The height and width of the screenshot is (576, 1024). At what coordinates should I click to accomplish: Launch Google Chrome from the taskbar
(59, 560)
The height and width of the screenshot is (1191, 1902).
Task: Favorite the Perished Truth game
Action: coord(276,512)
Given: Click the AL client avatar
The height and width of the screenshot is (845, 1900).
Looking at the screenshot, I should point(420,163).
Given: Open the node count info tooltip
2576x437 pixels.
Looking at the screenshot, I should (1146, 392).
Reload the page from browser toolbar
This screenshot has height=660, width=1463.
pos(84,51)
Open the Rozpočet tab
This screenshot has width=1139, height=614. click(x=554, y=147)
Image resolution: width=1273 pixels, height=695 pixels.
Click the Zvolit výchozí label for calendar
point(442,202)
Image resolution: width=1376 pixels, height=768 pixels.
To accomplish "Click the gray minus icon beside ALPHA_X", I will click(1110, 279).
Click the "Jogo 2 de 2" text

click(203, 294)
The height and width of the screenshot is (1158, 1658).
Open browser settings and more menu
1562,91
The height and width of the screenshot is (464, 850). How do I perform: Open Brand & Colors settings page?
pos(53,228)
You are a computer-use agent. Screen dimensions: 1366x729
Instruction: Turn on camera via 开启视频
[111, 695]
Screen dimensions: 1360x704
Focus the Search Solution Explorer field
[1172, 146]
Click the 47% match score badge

-- -- --

Work item: Check each line above for the string "resolution" and copy every line that has it.

The completed task:
Image resolution: width=1273 pixels, height=695 pixels.
Image resolution: width=1376 pixels, height=768 pixels.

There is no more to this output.